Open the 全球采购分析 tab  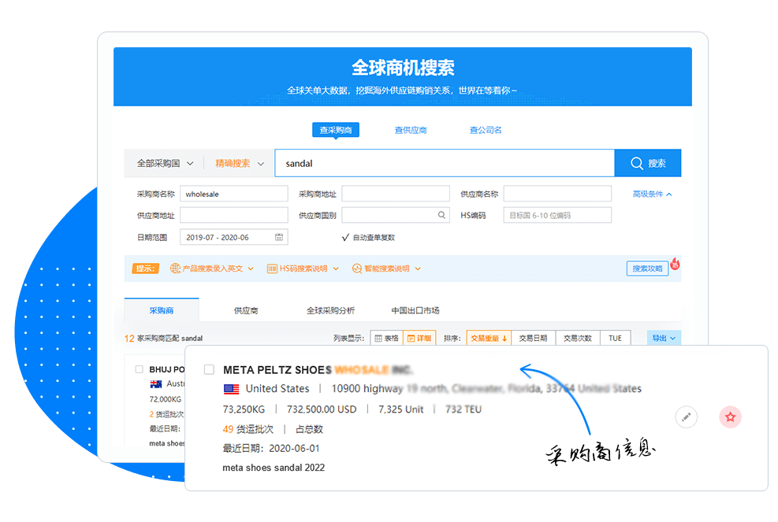point(330,310)
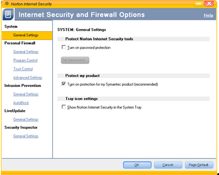The height and width of the screenshot is (175, 219).
Task: Go to Program Control settings
Action: click(x=25, y=61)
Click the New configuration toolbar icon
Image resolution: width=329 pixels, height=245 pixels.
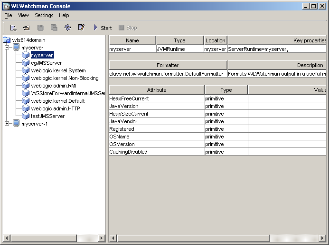(x=13, y=28)
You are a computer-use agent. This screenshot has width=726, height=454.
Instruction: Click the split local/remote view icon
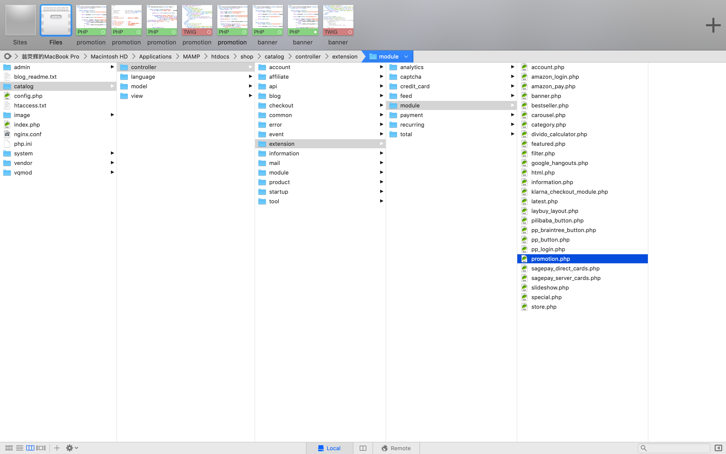click(x=363, y=448)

OBJECTIVE: Count how many lines of the listing contain the string "icon", matching case exactly, and reply with the number alone.

ANSWER FOR THE TASK: 2